Sua empresa tem um sócio invisível que não responde por nada

Sua empresa tem um sócio invisível que não responde por nada.

Muitas crises societárias começam fora da sala de reuniões. Começam na sala de jantar.

Acompanhei um processo de dissolução societária entre dois irmãos que construíram juntos um grupo empresarial de destaque durante vinte anos. Não havia desonestidade entre eles. Não havia incompetência. Havia dois cônjuges com visões opostas sobre o futuro do negócio e influência direta sobre as decisões dos maridos.

Um dos cônjuges defendia a venda da empresa. O outro, a expansão agressiva. Nenhum dos dois participava formalmente da gestão. Os dois participavam, informalmente, de tudo.

As reuniões de sócios viraram campo de batalha de conversas que tinham acontecido na noite anterior. As decisões chegavam prontas. O conselho não deliberava mais. Homologava.

Em dois anos, a sociedade estava desfeita.

Esse caso não é exceção. É um padrão que se repete com variações previsíveis em empresas familiares de diferentes portes e setores. O cônjuge que nunca assinou um contrato social, mas que dita, nos bastidores, o ritmo das decisões estratégicas.

O problema não é a presença do cônjuge. É a ausência de regras.

Nas empresas familiares com governança estruturada, os cônjuges podem ser aliados valiosos. Trazem perspectiva externa. Observam dinâmicas que quem está dentro não enxerga. Em muitos casos, foram eles que sustentaram a família, enquanto o sócio fundador construía o negócio.
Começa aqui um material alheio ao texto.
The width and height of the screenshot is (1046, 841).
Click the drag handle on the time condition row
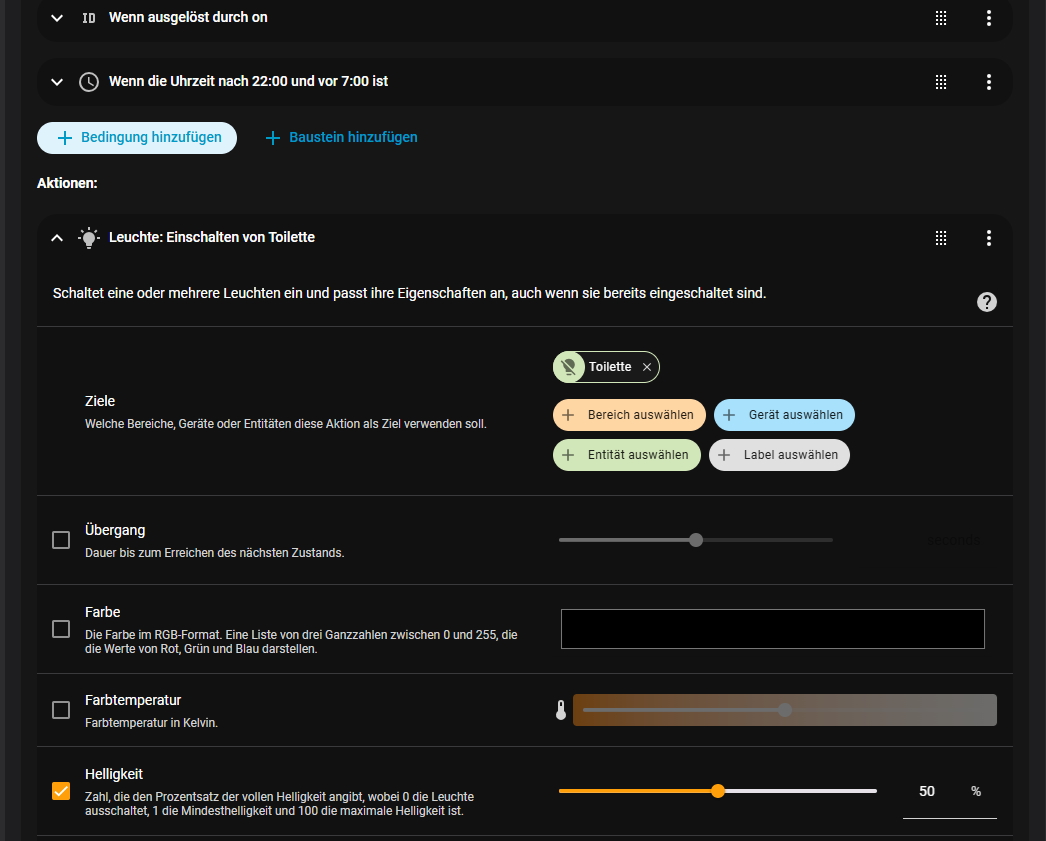click(940, 81)
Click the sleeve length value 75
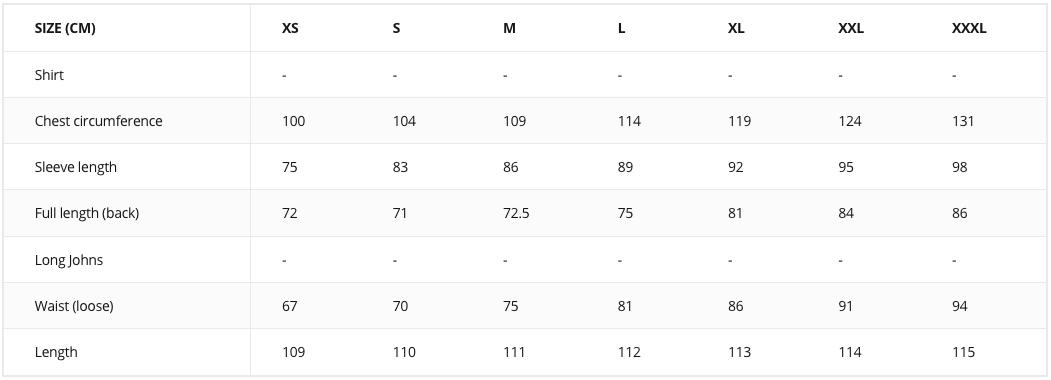The width and height of the screenshot is (1051, 380). (x=290, y=167)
Ignorar essa influência seria ingênuo.

Mas influência sem limite institucional vira poder sem responsabilidade que, em qualquer ambiente, produz conflito.

A solução começa com um instrumento simples e frequentemente negligenciado: o Acordo de Sócios. Quando bem estruturado, ele define quem participa de quais decisões, em que condições um cônjuge pode ou não ocupar posições na empresa, e como a separação entre patrimônio familiar e capital social será tratada em caso de divórcio ou falecimento.
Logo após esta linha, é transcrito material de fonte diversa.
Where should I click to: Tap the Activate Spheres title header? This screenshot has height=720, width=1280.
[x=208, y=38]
O Conselho de Família cumpre outro papel complementar. Não é instância de gestão. É o fórum onde a família alinha valores, expectativas e limites, antes que os conflitos cheguem à mesa societária. Inclui cônjuges de forma deliberada e estruturada, com voz e sem poder de voto sobre decisões do negócio.
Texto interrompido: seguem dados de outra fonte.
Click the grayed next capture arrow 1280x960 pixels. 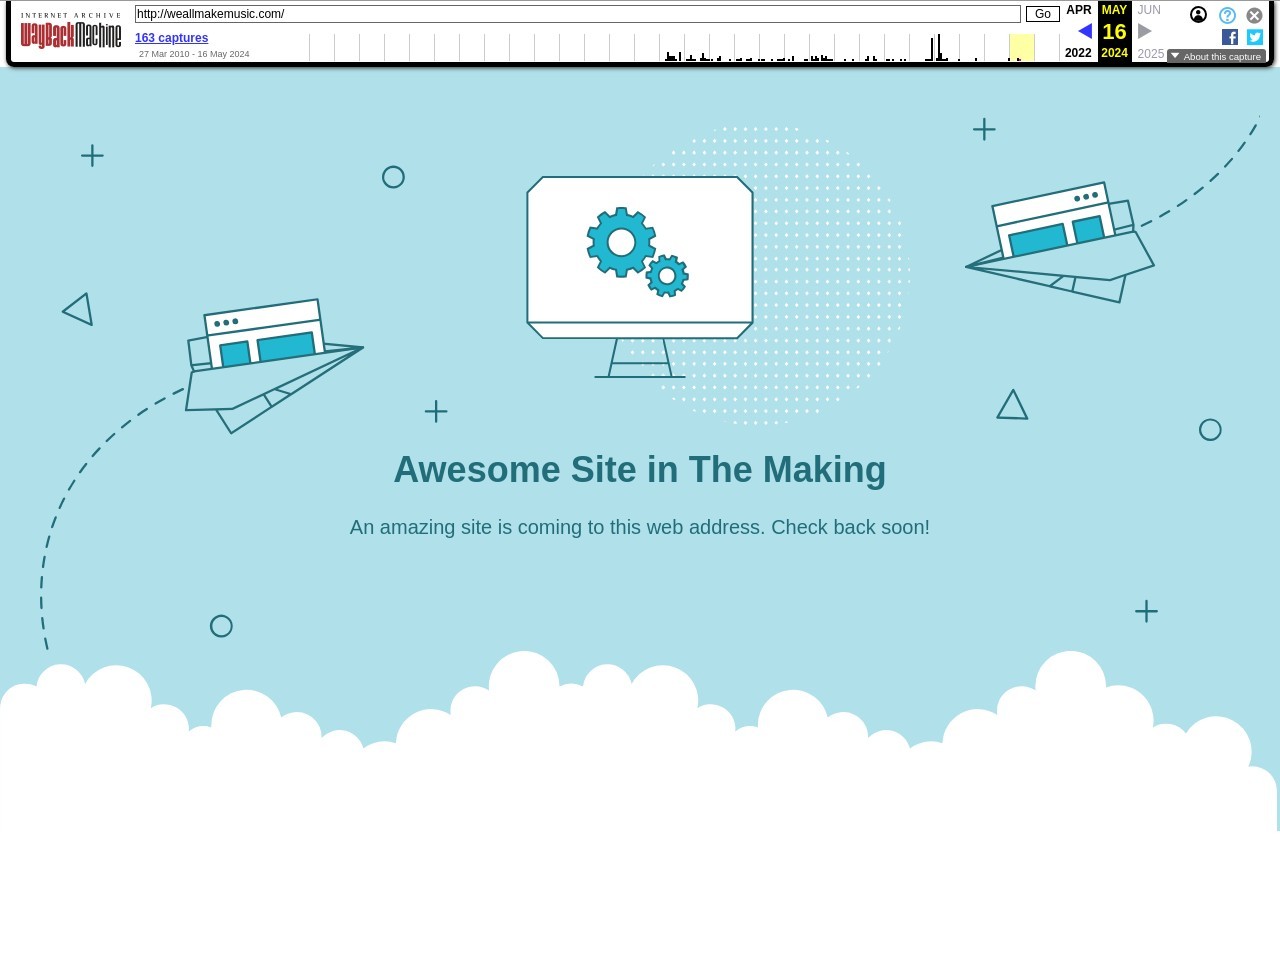[1145, 32]
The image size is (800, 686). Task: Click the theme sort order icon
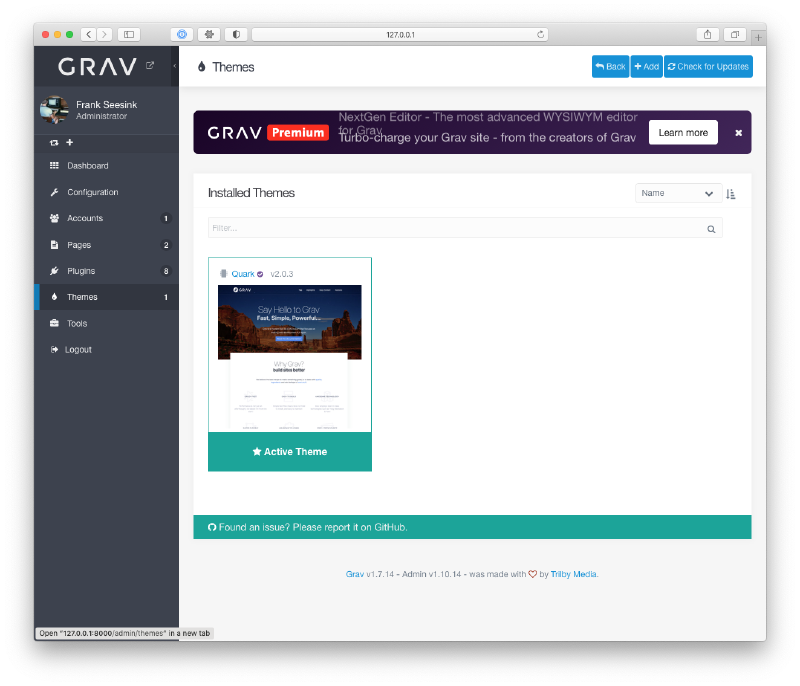pyautogui.click(x=731, y=193)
A diferença entre uma família que integra e uma família que destrói não está na ausência de conflito. Está na existência de regras que o conflito não consegue dobrar.

No Método EFE²®, o eixo das famílias não é decorativo. É estrutural. Uma família sem regras claras sobre o papel dos cônjuges é um risco latente que nenhum plano estratégico consegue neutralizar.

A questão que fica: na sua empresa, quem toma as decisões na sala de reuniões, e quem as toma antes?

Se você ainda não tem uma resposta segura para isso, já passou da hora de começar a agir.